401k – employees who participate in 401K plans have their employers contribute a percentage of their salaries into a retirement account. Employers may match a percentage of the employee’s contribution (e.g., the employee deposits 6% of their salary and the employer adds another 3%)
401k rollover – withdrawing money out of a retirement plan and depositing the funds into a traditional IRA or another qualified retirement plan.
Bonds (Debt Securities) – investors who purchase bonds are making a loan to the issuer. Bondholders receive or earn interest from the issuer.
Cash Value (Surrender Value) – The amount of money that an insurance company will return to the policyholder upon cancellation of the insurance policy before death. In addition, policyholders may borrow a portion of the cash value for a loan.
Commercial paper – unsecured debt securities issued by a corporation or bank to finance short-term credit needs. Maturities typically range from 2 to 270 days,
Diversification – spreading investments to different companies and/or different industries. Diversification helps to minimize business or sector risk.
Estate account – an account managed for the beneficiaries of an estate
Face Value (Death Benefit) – The money left behind for the beneficiary in the event of a policyholder’s death.
Fixed annuities – retirement plans issued by insurance companies that provide a fixed payout to the holder.
Government security – securities that are issued by the U.S. Government (T-bills, T-notes, T-bonds and GNMA)
Hedge fund – a fund that uses leverage (purchasing on margin), options, short sales and other speculative investment strategies. Hedge funds usually protect investors in bearish markets
Individual retirement accounts (IRAs) – tax-deferred retirement accounts set up by individual investors. The maximum contribution is $4,000 per year or 100% of earned income, whichever is less.
Money Market – a type of mutual find that invests in short term debt securities.
Mutual funds – a type of investment company that is a continuous offering of new shares. Investors buy the shares through the issuer and redeem the shares through the issuer. Mutual funds are not traded between investors.
National Association of Securities Dealers (NASDAQ) – regulator of the OTC market that regulates all brokerage firms and employees.
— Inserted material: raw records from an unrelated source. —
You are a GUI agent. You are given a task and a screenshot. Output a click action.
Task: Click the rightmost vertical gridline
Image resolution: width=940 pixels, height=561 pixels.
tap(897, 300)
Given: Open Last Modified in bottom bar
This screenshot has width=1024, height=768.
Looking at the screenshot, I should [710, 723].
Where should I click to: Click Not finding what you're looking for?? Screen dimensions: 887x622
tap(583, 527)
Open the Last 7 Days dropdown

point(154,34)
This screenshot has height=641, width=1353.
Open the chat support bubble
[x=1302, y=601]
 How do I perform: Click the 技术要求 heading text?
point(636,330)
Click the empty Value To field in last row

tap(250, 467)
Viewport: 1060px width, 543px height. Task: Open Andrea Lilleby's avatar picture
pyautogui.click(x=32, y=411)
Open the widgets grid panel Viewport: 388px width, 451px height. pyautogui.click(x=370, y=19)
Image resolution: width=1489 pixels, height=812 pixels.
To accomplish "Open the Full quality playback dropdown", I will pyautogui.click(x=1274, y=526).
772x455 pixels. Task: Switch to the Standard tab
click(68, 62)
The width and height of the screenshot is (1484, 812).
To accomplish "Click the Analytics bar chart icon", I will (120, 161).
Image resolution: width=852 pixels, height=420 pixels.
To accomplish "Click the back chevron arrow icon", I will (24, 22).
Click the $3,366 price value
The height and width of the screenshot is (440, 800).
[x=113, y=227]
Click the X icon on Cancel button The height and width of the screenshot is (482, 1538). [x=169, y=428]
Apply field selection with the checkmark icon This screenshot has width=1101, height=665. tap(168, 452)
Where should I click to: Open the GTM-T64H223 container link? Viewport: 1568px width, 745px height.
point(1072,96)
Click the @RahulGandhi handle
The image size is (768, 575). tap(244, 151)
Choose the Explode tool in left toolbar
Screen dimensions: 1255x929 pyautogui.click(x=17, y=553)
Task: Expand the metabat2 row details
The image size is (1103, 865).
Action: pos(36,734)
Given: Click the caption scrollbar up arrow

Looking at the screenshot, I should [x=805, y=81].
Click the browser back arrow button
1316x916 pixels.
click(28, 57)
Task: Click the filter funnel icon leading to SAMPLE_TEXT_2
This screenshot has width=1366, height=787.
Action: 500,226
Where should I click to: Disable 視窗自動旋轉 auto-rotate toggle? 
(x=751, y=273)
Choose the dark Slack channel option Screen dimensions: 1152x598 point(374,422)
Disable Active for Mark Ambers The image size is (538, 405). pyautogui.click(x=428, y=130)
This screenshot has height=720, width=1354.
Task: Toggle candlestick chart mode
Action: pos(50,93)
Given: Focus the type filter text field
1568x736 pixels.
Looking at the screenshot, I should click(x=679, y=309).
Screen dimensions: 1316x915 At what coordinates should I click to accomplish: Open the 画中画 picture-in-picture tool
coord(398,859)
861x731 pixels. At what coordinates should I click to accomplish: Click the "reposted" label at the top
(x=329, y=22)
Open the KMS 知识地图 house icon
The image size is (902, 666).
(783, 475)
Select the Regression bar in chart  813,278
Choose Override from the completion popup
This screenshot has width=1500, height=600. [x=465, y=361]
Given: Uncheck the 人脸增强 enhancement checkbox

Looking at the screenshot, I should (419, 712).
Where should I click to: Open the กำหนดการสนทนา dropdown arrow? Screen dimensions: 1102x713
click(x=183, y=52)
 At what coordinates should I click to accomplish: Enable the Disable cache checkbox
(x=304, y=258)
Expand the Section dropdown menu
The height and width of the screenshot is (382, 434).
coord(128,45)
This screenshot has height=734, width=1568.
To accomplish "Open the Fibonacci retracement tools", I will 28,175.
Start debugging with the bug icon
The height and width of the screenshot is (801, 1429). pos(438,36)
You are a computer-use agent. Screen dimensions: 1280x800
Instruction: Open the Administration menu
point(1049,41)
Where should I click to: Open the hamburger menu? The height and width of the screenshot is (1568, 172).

New York Stock Exchange (NYSE) – the largest and oldest securities exchange in the United States established in 1792. The NYSE is an auction market where buyers and sellers get together to bid and offer securities.
Non-qualified retirement plans – retirement plans where contributions are made from after tax dollars. The first money withdraw is taxed (money earned from investment). The last money withdraw is not taxed. The plans are taxed on a LIFO basis.
Prime rate – the interest rate that banks charge their customers (usual corporations) for loans.
Qualified retirement plans – plans where money is contributed from pre-tax dollars. All money withdrawn is fully taxed.
Roth IRA – retirement account set up by individual investors. Contributions to Roth IRA’s are made from after-tax dollars. Withdrawals made from IRAs are tax-free.
Securities and Exchange Commission (SEC) – the federal agency that administers the U.S. securities laws. The SEC was created under the Securities Exchange Act of 1934.
Security – an investment in a business or government with third party management with an expectation of profit.
Separate Account – an account created by an insurance company which is segregated from the general funds maintained by the company. Separate accounts are used for variable annuities and variable life polices where the investors choose the investments.
Stock – a security that represents ownership or equity of a company.
Term life insurance – insurance that has a death benefit, but no cash value.
Treasury Bill (T-bill) – short term debt securities backed by the U.S. Government with 1, 3, or 6 month maturity. A T-bill does not have coupon rate.
Treasury Bond (T-bond) – a long term debt securities backed by the U.S. Government. T-bonds are issued with 10-30 year maturities.
Treasury Note (T-note) – a long term debt securities backed by the U.S. Government. T-notes are issued with maturities of 1-10 years.
Universal Life Insurance – a life insurance policy where policyholders may vary the amount of premiums paid and the timing of the payments.
Variable Annuity – a retirement plan issued by insurance company where payouts vary based on the performance of the separate account.
Variable Life Insurance – life insurance that provides a separate account that allows policyholders to choose investments. Variable Universal
Variable Universal Life Insurance – a type of life insurance policy that has characteristics of variable life insurance policies and universal life insurance policies.
Whole Life – life insurance that provides cash value with fixed premiums payments and fixed death benefits.